_Задание 1_
Согласуются ли с отрывком о жизни в лагере эти утверждения: (a) в полдень Бобби встал в очередь за едой; (b) Мончо Сабелья получил серьезные увечья; (c) Метоль носил прозвище «глупыш» еще в детстве? Для каждого ответь «да» или «нет» и приведи решающие слова отрывка дословно.
_Задание 2_
Продолжи отрывок о Метоле и сдобной булочке, начав сразу после его последнего предложения.

_Отрывок_
В то утро Бобби, как обычно, почти не работал, и, когда в полдень началась раздача еды, он не взял свою тарелку и не присоединился к очереди. Парня словно не беспокоило, выживет он или умрет, и как будто устраивало, что окончательное решение за него примут другие. Порицатели не были к этому готовы, и их инициатива провалилась: Бобби все равно получил свою порцию.
Из старших и наиболее сильных спортсменов Эдуардо Штраух, как и Паррадо, снисходительно относился к тем, кто моложе и слабее его, то есть к Манхино, Франсуа и Мончо Сабелье. Мончо не получил серьезных увечий, но был одним из самых слабых и нервозных членов общины. Парень не раз проявлял себя с положительной стороны (Николич считал, что Мончо спас ему жизнь) и хотел доказать всем, что никому не уступает в храбрости и трудолюбии, но его физическая сила не выдержала конкуренции. Он присоединился к группе лодырей, которые сидели на солнышке, курили, болтали друг с другом и превращали снег в воду, пока остальные занимались самой тяжелой работой.
В эту же группу входил и Хавьер Метоль, страдавший высотной болезнью. Он много говорил, но через слово запинался и не мог толком закончить ни одного предложения. Все были моложе его по меньшей мере на десять лет и относились к старшему товарищу как к чудаку. Юноши стали называть Метоля глупышом, после того как он признался, что носил такое прозвище в детстве, и посмеивались, наблюдая за его неуклюжей походкой. Они разыгрывали Метоля, и тот охотно поддавался им, утрируя симптомы болезни. Хавьер понимал, что это забавляет ребят, а значит, помогает им отвлечься от горестных мыслей. Например, кто-то из парней притворялся, что никогда в жизни не пробовал сдобную булочку, и тогда Метоль пускался в пространное ее описание.
Стоило ему умолкнуть, появлялся второй мнимый невежда и спрашивал:
— Что это ты там рассказываешь, глупыш?
— Объясняю, что такое сдобная булочка.
— И что же это такое?
— Как, неужели и ты не знаешь? Ну это такая круглая штука, примерно вот такого размера…
И он снова во всех подробностях описывал незамысловатое кондитерское изделие, а когда заканчивал, к нему подходил третий шутник и заявлял, что тоже не пробовал столь экзотическое яство.

(Сохранённые записи)
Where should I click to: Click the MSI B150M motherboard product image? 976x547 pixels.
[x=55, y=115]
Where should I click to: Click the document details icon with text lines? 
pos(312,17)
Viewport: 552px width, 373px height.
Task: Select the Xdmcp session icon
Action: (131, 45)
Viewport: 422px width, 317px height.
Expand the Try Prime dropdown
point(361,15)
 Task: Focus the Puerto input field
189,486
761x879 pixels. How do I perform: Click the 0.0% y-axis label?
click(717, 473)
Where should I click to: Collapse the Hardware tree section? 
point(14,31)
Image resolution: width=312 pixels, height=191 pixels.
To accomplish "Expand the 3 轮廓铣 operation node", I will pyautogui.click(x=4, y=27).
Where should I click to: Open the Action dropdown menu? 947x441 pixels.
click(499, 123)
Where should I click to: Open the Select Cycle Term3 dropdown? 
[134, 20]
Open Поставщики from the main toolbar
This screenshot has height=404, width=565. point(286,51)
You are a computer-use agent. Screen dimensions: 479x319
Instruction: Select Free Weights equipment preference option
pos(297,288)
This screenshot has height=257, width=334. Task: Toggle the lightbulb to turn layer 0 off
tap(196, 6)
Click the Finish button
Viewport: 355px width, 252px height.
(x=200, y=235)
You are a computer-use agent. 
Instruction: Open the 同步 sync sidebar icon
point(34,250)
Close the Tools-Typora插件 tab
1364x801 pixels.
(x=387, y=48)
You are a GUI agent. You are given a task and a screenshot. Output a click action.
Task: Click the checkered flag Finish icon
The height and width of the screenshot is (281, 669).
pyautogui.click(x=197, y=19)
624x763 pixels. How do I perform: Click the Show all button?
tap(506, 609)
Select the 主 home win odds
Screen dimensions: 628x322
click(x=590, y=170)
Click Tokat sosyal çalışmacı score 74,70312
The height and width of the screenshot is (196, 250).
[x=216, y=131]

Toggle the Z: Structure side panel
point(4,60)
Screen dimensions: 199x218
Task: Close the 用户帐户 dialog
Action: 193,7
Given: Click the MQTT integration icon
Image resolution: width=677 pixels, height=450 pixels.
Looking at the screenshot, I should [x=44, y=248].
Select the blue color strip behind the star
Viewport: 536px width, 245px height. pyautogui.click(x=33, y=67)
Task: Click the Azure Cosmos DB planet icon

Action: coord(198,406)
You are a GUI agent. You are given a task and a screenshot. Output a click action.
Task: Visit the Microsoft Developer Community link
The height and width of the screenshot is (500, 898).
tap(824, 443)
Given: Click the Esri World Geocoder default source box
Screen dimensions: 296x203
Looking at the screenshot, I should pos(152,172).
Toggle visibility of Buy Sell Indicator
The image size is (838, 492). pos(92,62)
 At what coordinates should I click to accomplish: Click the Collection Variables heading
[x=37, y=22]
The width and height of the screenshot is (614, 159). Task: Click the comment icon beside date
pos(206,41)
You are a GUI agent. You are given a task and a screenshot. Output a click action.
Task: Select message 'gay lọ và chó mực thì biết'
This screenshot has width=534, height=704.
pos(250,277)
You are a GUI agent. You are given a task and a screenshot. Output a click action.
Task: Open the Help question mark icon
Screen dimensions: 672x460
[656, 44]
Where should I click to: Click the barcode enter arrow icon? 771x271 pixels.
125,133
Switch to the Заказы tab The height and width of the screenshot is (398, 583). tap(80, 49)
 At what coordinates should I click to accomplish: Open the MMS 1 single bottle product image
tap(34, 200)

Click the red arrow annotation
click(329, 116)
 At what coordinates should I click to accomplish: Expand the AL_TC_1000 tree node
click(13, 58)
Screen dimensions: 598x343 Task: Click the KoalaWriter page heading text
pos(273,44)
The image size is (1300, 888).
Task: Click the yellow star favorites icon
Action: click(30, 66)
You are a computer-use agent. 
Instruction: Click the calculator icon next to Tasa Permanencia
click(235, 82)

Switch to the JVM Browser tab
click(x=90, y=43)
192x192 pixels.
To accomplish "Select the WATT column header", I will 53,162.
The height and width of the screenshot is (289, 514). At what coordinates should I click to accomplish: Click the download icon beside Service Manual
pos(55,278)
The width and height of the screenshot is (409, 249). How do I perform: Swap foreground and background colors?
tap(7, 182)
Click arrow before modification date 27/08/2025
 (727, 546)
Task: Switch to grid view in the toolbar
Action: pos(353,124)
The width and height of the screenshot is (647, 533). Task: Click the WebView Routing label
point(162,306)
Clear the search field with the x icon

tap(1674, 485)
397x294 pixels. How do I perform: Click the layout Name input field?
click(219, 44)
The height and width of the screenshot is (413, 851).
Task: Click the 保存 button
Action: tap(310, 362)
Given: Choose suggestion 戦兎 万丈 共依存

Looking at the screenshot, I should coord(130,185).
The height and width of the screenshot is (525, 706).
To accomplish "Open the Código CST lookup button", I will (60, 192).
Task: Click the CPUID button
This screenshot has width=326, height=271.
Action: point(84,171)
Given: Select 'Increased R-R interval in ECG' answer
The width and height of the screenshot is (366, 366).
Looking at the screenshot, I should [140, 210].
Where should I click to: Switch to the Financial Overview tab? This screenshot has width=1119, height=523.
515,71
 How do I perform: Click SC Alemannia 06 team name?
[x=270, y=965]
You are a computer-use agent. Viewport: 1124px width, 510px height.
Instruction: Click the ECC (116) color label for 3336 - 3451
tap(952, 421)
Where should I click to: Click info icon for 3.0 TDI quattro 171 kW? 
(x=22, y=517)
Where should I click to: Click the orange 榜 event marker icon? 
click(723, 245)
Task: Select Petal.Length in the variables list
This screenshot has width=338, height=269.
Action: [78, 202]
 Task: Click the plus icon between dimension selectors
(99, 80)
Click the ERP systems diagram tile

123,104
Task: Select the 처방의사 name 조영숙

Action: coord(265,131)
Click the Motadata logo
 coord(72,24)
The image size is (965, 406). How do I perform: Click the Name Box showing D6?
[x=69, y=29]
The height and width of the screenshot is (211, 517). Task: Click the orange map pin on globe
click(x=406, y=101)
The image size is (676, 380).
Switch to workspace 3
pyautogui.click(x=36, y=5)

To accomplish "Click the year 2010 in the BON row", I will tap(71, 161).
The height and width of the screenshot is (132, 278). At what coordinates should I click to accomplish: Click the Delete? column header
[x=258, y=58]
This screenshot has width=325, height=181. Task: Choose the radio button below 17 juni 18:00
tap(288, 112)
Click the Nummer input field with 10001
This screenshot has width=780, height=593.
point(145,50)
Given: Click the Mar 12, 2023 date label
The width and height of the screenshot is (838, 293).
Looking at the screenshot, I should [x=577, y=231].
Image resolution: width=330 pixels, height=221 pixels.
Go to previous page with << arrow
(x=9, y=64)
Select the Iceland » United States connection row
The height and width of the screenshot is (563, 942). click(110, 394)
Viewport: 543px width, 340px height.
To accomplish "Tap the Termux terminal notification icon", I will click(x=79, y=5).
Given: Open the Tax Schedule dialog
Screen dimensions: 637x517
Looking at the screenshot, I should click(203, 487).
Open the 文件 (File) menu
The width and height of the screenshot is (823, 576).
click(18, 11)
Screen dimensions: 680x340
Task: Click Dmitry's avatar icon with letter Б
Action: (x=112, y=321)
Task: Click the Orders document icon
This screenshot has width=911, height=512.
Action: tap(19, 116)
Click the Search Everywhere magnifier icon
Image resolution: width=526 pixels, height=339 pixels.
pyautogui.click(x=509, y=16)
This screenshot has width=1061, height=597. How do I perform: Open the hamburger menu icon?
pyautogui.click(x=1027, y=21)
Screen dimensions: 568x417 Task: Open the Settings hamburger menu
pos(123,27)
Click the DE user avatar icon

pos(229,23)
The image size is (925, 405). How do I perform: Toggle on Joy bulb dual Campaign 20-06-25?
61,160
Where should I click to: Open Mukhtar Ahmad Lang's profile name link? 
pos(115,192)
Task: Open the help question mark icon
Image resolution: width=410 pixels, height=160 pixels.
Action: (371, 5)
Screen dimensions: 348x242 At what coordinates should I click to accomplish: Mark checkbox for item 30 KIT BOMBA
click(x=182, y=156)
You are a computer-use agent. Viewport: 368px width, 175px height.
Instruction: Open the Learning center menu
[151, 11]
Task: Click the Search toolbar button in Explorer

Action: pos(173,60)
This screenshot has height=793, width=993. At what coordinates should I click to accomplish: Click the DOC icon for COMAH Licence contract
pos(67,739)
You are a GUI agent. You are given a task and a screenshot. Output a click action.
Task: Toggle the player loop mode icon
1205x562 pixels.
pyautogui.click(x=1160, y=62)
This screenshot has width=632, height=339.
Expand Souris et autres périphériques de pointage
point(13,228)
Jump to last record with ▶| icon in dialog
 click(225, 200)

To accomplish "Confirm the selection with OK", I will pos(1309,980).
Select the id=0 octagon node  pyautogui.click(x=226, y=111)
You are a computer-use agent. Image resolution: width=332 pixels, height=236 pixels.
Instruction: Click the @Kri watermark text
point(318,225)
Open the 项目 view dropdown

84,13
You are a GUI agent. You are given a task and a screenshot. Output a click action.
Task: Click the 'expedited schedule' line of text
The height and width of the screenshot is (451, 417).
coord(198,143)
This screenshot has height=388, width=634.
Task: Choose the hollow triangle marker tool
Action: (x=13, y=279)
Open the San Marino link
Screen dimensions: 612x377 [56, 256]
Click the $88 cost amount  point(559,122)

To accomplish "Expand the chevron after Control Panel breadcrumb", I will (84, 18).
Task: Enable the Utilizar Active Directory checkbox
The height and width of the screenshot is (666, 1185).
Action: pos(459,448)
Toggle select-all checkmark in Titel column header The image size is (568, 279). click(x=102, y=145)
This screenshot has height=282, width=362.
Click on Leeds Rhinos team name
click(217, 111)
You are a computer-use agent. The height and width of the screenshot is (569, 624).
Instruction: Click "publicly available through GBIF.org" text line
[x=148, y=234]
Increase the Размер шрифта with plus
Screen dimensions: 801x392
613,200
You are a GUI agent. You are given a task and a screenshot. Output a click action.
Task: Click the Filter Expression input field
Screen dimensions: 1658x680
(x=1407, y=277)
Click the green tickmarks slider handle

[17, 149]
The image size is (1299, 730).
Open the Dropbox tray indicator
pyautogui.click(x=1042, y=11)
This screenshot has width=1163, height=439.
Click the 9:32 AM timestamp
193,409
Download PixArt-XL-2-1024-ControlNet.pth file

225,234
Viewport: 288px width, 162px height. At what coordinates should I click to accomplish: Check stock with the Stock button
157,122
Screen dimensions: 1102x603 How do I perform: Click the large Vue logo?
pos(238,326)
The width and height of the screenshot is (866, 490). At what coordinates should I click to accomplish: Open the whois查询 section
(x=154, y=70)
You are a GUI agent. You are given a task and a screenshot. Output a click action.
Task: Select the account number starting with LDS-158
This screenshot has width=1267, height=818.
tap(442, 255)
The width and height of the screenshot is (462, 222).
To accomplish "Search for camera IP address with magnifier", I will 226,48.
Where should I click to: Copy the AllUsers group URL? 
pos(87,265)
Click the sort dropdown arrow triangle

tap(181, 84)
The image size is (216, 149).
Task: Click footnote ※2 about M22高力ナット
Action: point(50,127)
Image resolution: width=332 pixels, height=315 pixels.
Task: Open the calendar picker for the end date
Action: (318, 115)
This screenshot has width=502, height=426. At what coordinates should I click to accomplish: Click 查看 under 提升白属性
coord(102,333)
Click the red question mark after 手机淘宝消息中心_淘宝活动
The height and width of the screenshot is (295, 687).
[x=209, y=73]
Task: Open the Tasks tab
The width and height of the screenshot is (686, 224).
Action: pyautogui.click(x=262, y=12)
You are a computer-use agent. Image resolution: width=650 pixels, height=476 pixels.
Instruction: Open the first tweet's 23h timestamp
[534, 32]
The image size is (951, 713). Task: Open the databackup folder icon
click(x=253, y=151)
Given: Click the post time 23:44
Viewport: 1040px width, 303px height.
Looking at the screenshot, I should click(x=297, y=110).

_Ответ 1_
(a) Нет: «он не взял свою тарелку и не присоединился к очереди».
(b) Нет: «Мончо не получил серьезных увечий».
(c) Да: «он признался, что носил такое прозвище в детстве».

_Ответ 2_
Метоль занимался главным образом тем, что счищал жир с кусков мяса и собирал в емкости для дальнейшего потребления в качестве слабительного. В его обязанности входила также заточка ножей. Точил он их друг о друга или о камни. Еще он изготовил из кусков пластмассы, найденных в кабине пилотов, солнцезащитные очки себе и Канессе. Ребята заметили, что в оправу своих очков он вставил лишь одно «стекло», и тогда впервые догадались, что Метоль слеп на один глаз.
Он утолял веселыми беседами душевную боль юных друзей. То же самое делал и Коче Инсиарте, которого все любили не меньше, чем Паррадо и Туркатти, однако эти двое вошли в состав экспедиции и держались особняком, а вот Коче понимал людские слабости, потому как и сам был слаб. Он выполнял кое-какую работу до тех пор, пока в рану на ноге не попала инфекция, после чего перестал что-либо делать. Коче не возражал против урезанного пайка — сырое мясо было ему отвратительно. Он не стремился вести неравный бой с силой обстоятельств и проводил дни, погрузившись в воспоминания о прежней жизни в Монтевидео. И хотя многих раздражало такое бездействие, никто особенно не сердился, потому что все считали Коче славным малым. Он был открытым и честным юношей: добрым, ласковым, любезным и остроумным. Невозможно было устоять перед его искренним и веселым взглядом, даже если взглядом этим он выпрашивал сигарету или ломтик мяса.